I was thinking of going home when she placed a fresh beer in front of me.
“On the house,” the bartender said, and smiled.
In that smile was the tingle I’d hoped New York would bring me, that sense of vaulting into the air.
“Checkmate,” the man at the other end of the bar said.
“Wrong game,” the bartender whispered.
“This is nice of you,” I said, lifting the beer in cheers.
“I’m nice sometimes. To my kind anyhow.”
“You mean the gays?”
She nodded.
“So this is in solidarity? Like a queer beer?”
She answered with a deep laugh and asked my name. I told her, and she said hers back—Janice—then went on about the only other Gordon she’d ever known, a Mormon in her middle school who couldn’t stop staring at her chest.
“Gordon the Mormon,” I said, and pointed to her cleavage. “You had all that, even then?”
Janice pressed a hand to each breast. “Blessing and a curse, these ladies.”

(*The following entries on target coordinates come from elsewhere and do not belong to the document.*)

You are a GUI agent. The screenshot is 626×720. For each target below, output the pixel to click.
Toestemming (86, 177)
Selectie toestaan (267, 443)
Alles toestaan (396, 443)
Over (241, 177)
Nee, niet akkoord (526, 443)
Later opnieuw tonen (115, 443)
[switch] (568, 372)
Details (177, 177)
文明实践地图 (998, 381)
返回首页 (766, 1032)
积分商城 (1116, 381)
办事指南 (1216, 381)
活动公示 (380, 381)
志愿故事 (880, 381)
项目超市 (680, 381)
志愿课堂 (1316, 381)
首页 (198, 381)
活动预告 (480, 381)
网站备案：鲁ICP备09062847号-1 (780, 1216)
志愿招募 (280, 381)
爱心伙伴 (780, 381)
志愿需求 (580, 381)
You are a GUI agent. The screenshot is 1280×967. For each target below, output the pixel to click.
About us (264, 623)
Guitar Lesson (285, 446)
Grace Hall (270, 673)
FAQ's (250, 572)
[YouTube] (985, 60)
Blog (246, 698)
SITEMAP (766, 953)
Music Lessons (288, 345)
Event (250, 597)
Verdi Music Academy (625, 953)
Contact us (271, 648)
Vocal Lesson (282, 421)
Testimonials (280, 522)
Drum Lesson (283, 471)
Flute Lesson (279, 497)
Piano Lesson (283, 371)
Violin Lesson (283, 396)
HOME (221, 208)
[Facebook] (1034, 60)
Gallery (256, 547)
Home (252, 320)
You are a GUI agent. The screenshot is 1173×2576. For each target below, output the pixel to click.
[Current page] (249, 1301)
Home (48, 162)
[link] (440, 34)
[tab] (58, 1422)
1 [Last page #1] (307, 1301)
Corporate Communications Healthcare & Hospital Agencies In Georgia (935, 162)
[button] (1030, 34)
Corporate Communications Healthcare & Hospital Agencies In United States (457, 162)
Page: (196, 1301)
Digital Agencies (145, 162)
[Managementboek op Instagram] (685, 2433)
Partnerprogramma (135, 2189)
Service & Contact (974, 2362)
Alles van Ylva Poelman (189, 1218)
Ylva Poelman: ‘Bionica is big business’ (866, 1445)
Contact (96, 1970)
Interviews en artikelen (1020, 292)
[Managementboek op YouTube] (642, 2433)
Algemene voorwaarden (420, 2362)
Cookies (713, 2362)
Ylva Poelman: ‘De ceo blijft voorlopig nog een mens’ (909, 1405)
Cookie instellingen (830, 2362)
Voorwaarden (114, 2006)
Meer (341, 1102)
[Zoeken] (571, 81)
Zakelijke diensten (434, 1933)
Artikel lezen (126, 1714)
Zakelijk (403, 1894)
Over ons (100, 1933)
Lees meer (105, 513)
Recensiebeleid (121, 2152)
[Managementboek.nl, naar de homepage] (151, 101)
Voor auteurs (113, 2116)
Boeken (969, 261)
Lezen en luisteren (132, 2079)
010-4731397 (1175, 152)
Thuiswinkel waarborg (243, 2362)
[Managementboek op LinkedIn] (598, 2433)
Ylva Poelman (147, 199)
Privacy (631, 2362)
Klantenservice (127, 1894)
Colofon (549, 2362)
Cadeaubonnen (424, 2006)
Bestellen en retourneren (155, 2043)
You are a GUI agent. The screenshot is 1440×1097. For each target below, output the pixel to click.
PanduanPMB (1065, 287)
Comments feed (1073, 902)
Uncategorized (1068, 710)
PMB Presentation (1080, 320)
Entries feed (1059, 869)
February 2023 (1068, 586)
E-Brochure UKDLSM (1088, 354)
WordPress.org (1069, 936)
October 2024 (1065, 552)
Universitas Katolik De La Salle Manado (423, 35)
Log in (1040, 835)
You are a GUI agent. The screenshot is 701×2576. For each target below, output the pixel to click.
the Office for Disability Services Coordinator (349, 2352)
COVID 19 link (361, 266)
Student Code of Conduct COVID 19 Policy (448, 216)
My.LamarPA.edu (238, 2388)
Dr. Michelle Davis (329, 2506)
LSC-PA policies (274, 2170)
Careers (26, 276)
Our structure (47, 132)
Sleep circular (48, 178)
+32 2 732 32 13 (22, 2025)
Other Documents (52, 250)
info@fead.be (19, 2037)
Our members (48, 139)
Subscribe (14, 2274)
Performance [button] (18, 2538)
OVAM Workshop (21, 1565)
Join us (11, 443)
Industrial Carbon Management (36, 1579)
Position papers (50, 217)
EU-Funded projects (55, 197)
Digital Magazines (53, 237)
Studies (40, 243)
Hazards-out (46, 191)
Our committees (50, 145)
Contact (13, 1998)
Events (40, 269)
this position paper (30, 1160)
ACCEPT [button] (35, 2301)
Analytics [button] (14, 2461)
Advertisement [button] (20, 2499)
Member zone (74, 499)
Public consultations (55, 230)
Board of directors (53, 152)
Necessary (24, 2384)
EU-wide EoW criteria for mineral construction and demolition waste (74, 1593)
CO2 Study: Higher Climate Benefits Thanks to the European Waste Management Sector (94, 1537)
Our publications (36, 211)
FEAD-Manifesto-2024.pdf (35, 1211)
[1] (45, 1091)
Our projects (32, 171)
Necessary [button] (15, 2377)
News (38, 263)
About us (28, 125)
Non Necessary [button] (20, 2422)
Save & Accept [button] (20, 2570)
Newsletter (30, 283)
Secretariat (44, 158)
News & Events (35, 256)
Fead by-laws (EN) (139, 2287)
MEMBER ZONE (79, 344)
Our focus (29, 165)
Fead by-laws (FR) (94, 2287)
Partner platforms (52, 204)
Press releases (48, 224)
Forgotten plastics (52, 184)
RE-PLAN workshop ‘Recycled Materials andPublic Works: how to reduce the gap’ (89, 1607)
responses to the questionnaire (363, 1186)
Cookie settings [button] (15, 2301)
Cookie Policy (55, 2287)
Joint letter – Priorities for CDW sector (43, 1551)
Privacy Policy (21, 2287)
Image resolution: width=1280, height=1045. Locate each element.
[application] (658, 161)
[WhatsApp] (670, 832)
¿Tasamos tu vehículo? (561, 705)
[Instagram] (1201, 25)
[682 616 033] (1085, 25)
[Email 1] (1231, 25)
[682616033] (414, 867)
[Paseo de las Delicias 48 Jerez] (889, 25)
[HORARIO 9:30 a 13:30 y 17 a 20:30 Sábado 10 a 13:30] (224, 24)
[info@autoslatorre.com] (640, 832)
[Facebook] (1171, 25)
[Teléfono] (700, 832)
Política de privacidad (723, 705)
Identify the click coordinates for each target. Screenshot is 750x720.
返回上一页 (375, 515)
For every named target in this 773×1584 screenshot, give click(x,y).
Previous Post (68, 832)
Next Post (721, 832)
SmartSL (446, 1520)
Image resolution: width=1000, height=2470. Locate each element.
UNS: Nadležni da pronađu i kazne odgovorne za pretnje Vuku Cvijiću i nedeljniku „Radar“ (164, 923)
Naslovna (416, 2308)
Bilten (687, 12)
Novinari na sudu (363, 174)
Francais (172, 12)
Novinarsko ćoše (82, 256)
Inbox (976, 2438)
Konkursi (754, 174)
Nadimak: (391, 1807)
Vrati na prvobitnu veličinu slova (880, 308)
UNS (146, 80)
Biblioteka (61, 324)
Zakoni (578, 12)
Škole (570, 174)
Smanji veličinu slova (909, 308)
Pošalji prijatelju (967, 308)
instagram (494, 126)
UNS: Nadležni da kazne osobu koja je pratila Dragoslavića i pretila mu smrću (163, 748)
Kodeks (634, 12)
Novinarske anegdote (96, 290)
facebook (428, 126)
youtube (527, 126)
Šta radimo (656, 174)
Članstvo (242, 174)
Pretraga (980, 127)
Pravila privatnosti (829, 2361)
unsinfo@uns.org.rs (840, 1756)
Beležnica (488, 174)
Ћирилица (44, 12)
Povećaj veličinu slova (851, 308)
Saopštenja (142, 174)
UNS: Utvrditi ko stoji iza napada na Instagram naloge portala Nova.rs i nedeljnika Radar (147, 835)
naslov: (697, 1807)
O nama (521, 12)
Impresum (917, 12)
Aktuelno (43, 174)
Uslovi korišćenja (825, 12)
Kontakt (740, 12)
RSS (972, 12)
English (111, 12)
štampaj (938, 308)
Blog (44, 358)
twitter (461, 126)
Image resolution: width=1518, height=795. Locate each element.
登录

“These ladies have names?” I asked.
The checkers woman waved to Janice, who nodded, then handed me paper and a pen.
“Start a list,” she said, touching her breasts again. “Names for us to consider.”
I wrote down old-timey ones like Gertrude and Millie and Pearl. Janice came over, looked at the list, and said, “I knew I liked you, Gordon.”
A few minutes later, Janice’s girlfriend arrived. She was rangy, her haircut almost identical to mine.
“This is our new friend Gordon,” Janice said.
The girlfriend clapped a hand on my back and told me her name was Meredith.
“You don’t look like a Meredith,” I said.
“That dumb observation will cost you a cigarette,” she answered. I gave her one.
The man playing checkers knocked over his beer. Janice walked over with a cloth and spray bottle, told him he’d need to clean up the mess himself.
A look passed across his face suggesting he’d challenge her. Instead, he cleaned.